Halton CCG’s manifesto for wellbeing commits the organisation to commissioning cultural activity, which it says can support wellbeing in ways that other methods cannot.

A photo of a choir
Choral singing will be used to help people with asthma regulate breathing

A healthcare provider in Cheshire has committed to prescribing reading, dancing and other forms of cultural engagement to people in the local area.

NHS Halton Clinical Commissioning Group (CCG), responsible for planning NHS services for more than 125,000 people, says its “more than medicine” approach will promote individual and community wellbeing in ways that other methods cannot.

“By working collaboratively with experts across culture, the environment and sports sector, and harnessing social value agendas, we will drive forward a 21st century approach to healthcare in Halton which others could follow,” the CCG says in a new manifesto.

It continues: “There are no pills for loneliness and poverty but a rich cultural context can help ensure residents are better connected to each other and feel more able to cope.”

Scarce resources

Dr Cliff Richards, former Chair of Halton CCG, told AP that Halton CCG’s commitment takes place against a backdrop of an aging population and rising healthcare costs, which make continuing as normal “unsustainable”.

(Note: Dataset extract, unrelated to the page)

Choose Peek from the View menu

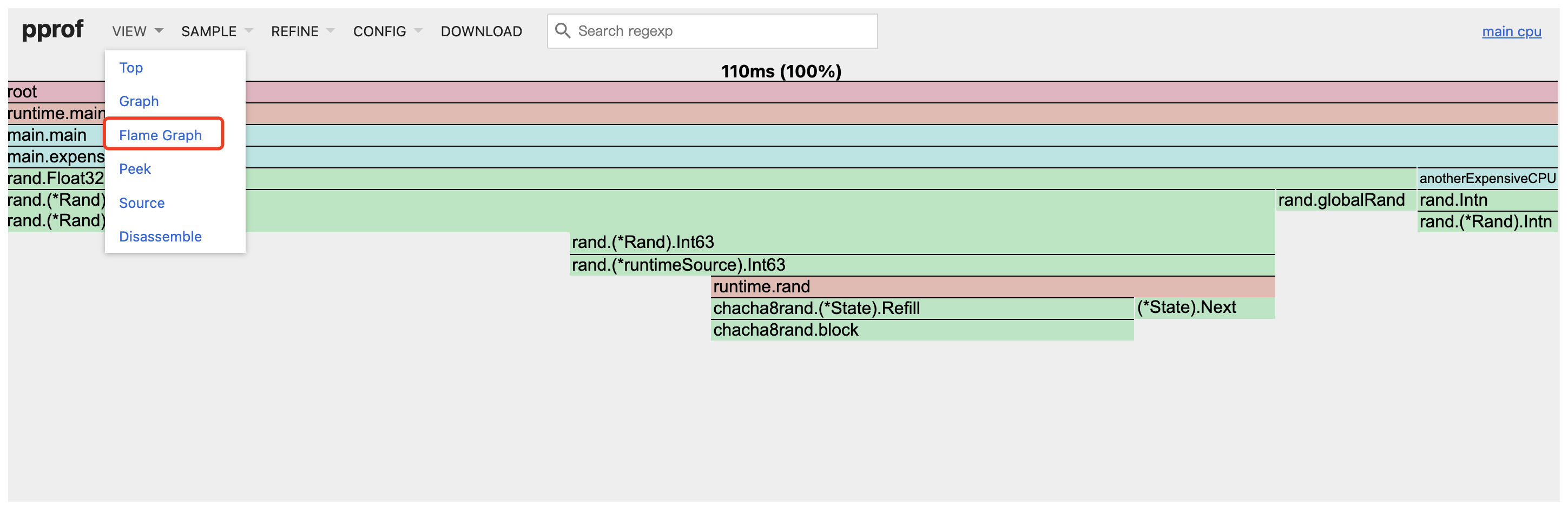coord(135,169)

“What is required is for health services to create health, rather than fix ill health. It is entirely appropriate to invest in non-traditional healthcare,” he said.

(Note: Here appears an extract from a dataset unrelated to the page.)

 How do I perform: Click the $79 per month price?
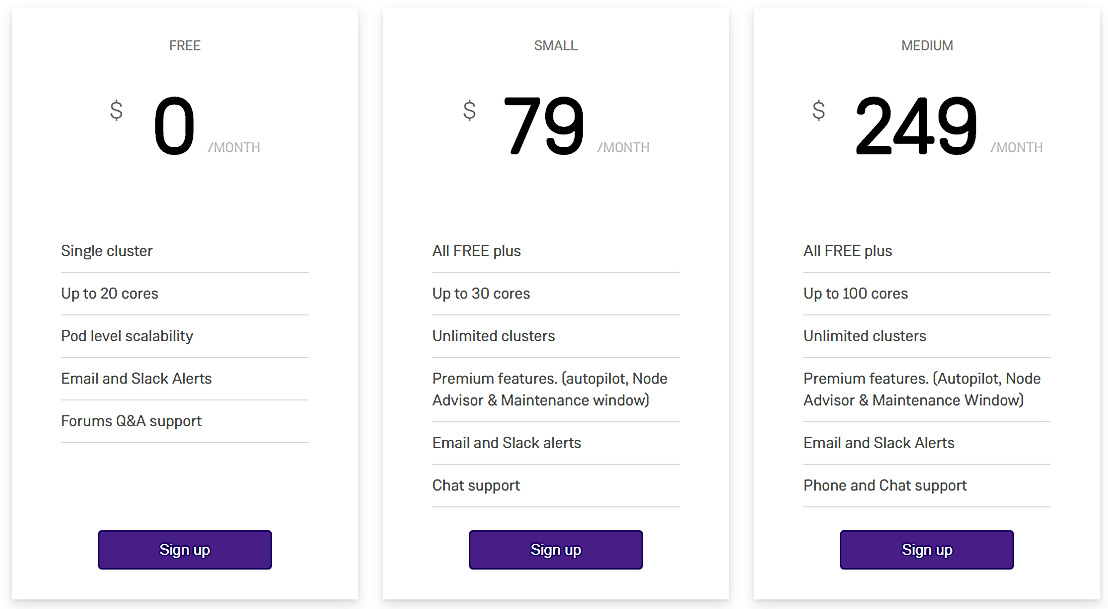tap(544, 128)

The manifesto is the result of two years of conversations with professionals and members of the public about the impact of such healthcare, and is intended as a call to action to agencies, local authorities and commissioning groups.

It says the CCG will:

  • Acknowledge the power of the spoken and written word by encouraging creative bibliotherapy and self-help reading in partnership with libraries
  • Promote singing and music by working with charity Live Music Now on the aspiration to put a choir in every care home, and recognising the benefits of singing in a community choir for managing asthma
  • Use dance to promote active lives and reduce frailty
  • Embrace museums and galleries to increase community engagement and social justice “through the better articulation of shared heritage”.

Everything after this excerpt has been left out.